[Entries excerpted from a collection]
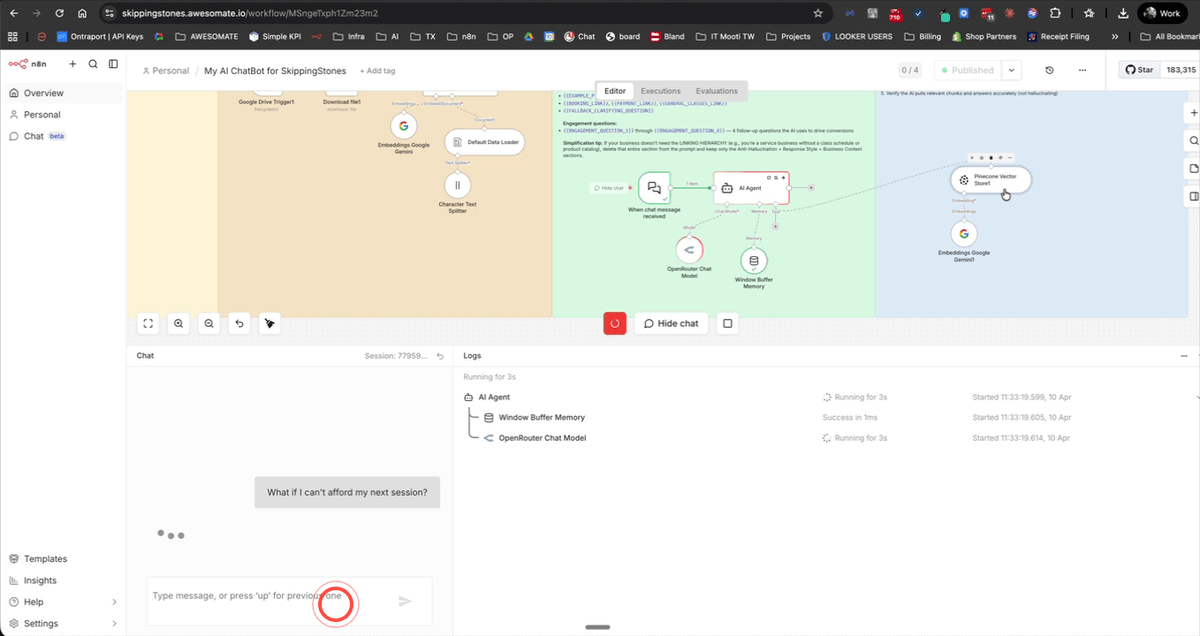Zoom out using the canvas magnifier icon

[x=208, y=323]
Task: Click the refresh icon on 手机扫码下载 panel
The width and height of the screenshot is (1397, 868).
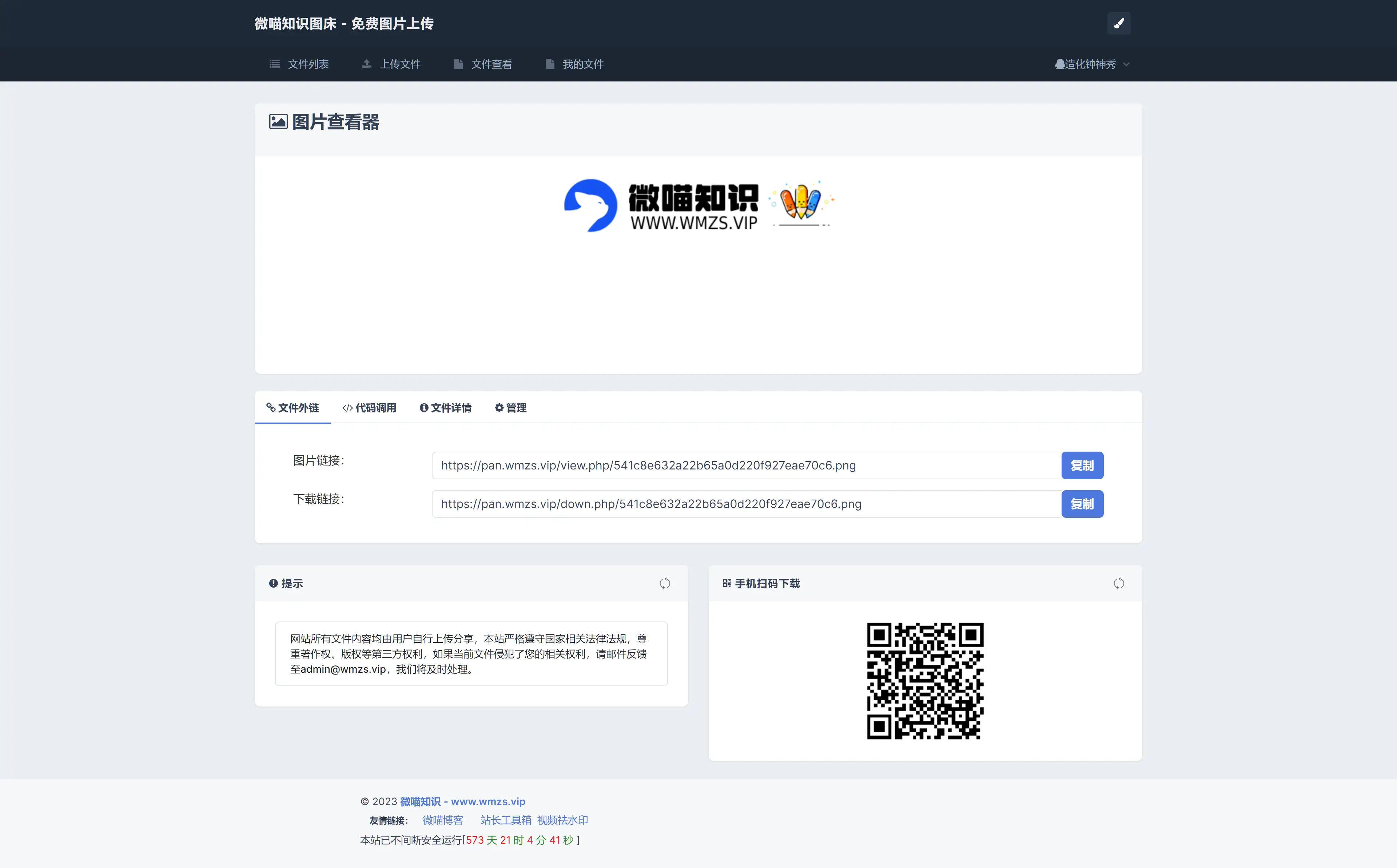Action: 1119,583
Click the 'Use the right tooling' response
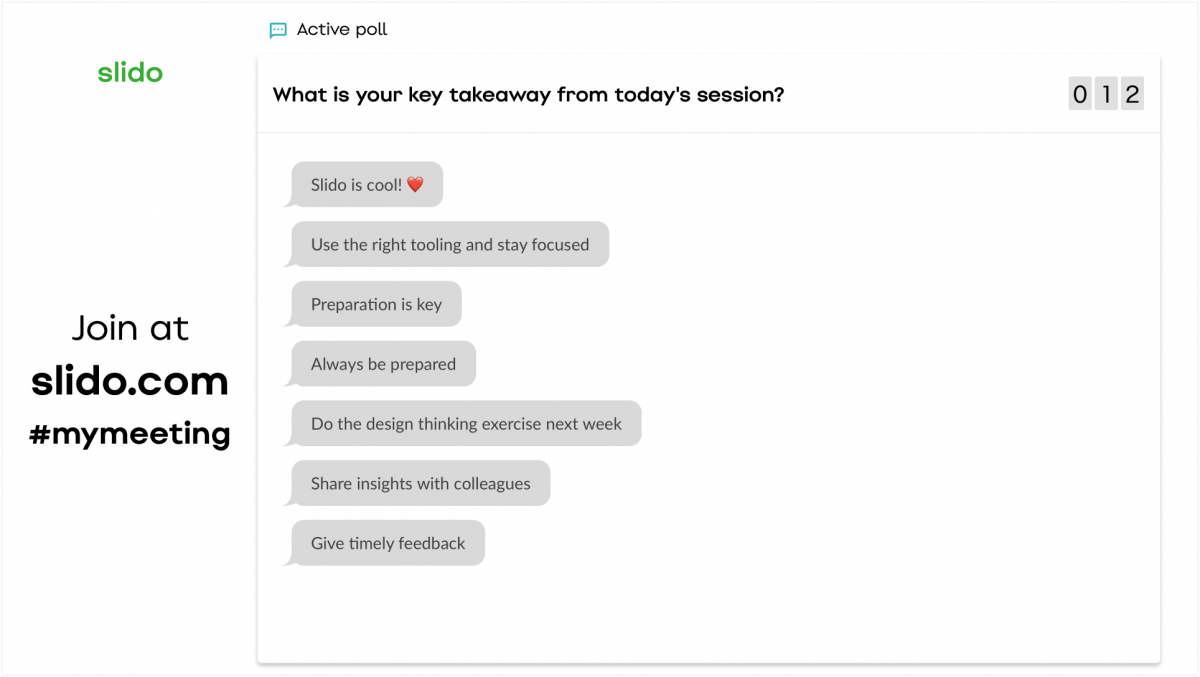This screenshot has width=1200, height=677. point(448,244)
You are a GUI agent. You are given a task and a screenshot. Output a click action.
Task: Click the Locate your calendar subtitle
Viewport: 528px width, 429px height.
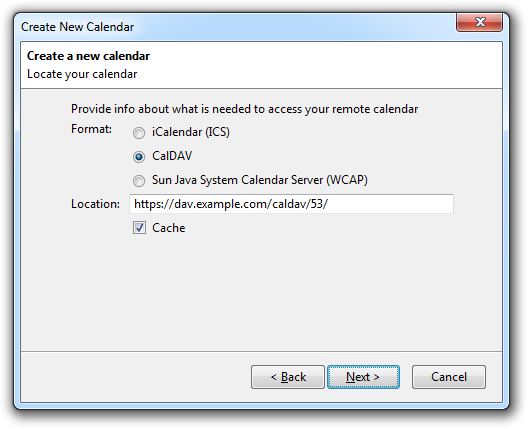[x=82, y=74]
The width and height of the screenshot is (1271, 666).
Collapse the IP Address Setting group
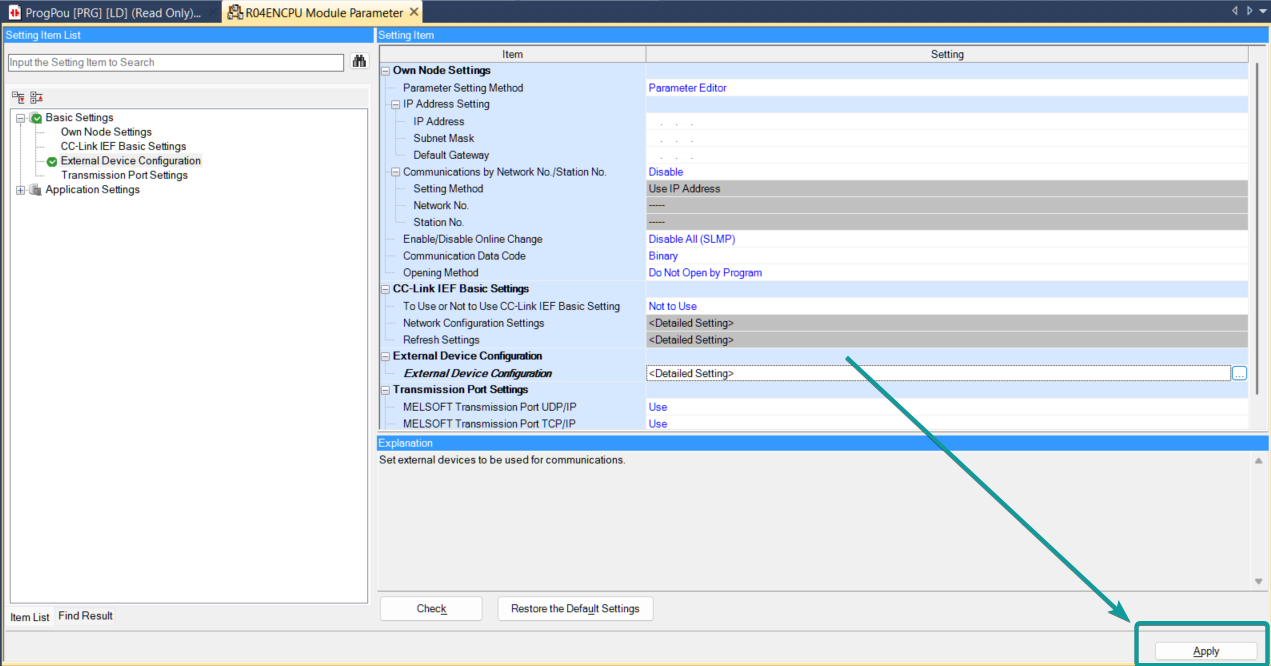pyautogui.click(x=395, y=104)
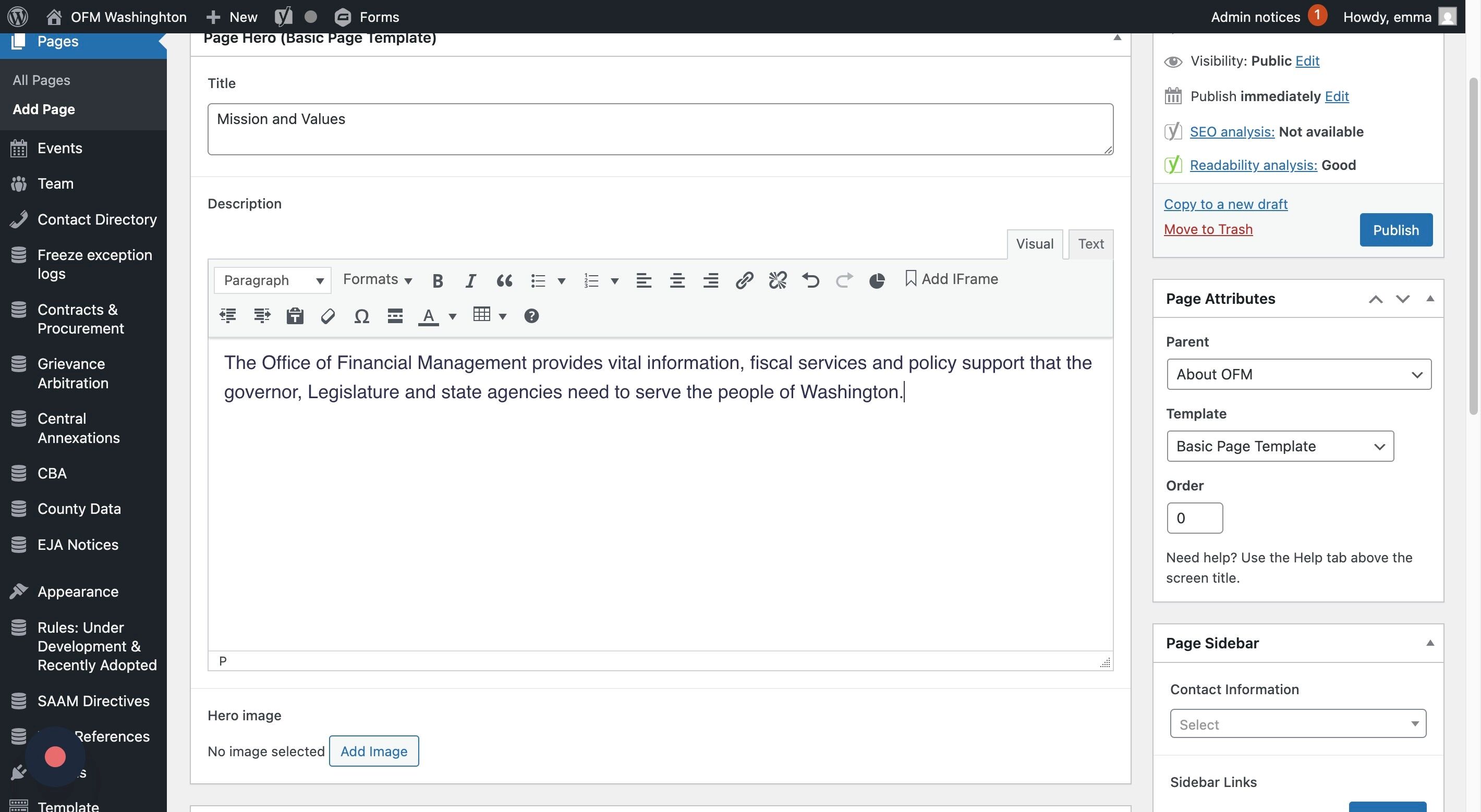Screen dimensions: 1481x812
Task: Collapse the Page Sidebar panel
Action: 1430,643
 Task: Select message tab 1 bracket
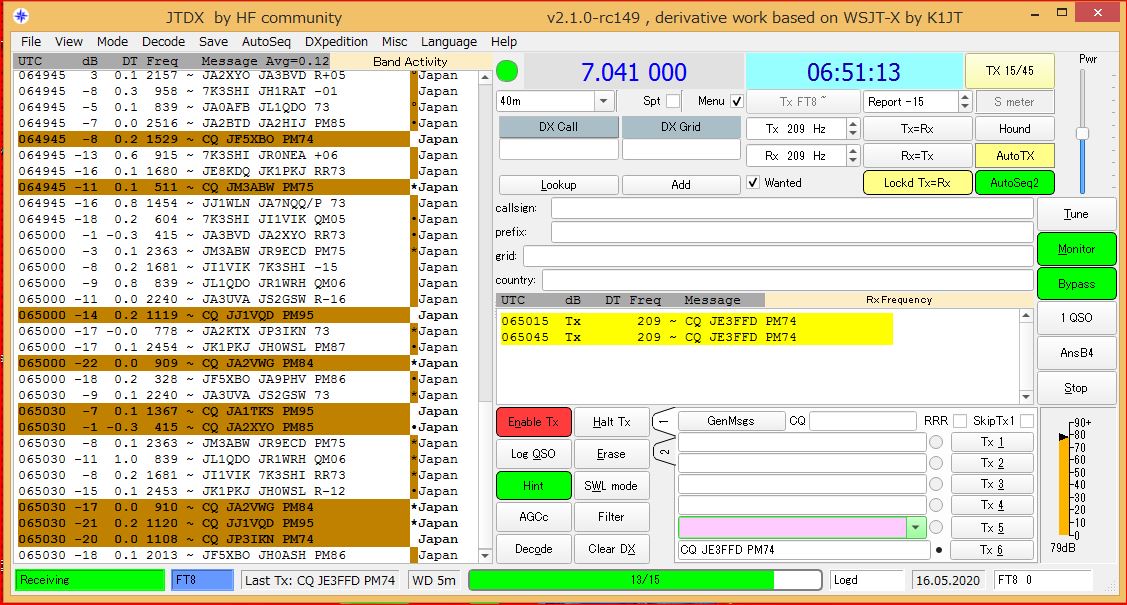pyautogui.click(x=663, y=423)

■ TASK DESCRIPTION: Swap "width and height" for "size" in every one of the entries above and write them out again with everything else unchanged. Omit the pictures from your answer.

■ EXERCISE RESULT:
Zoom out using the canvas magnifier icon

[x=208, y=323]
Task: Click the refresh icon on 手机扫码下载 panel
The size of the screenshot is (1397, 868).
Action: 1119,583
Click the 'Use the right tooling' response
This screenshot has width=1200, height=677. point(448,244)
You are a GUI agent. You are given a task and a screenshot. Output a click action.
Task: Click the Locate your calendar subtitle
Viewport: 528px width, 429px height.
[x=82, y=74]
The size of the screenshot is (1271, 666).
Collapse the IP Address Setting group
pyautogui.click(x=395, y=104)
Screen dimensions: 1481x812
Task: Collapse the Page Sidebar panel
Action: 1430,643
 Task: Select message tab 1 bracket
pyautogui.click(x=663, y=423)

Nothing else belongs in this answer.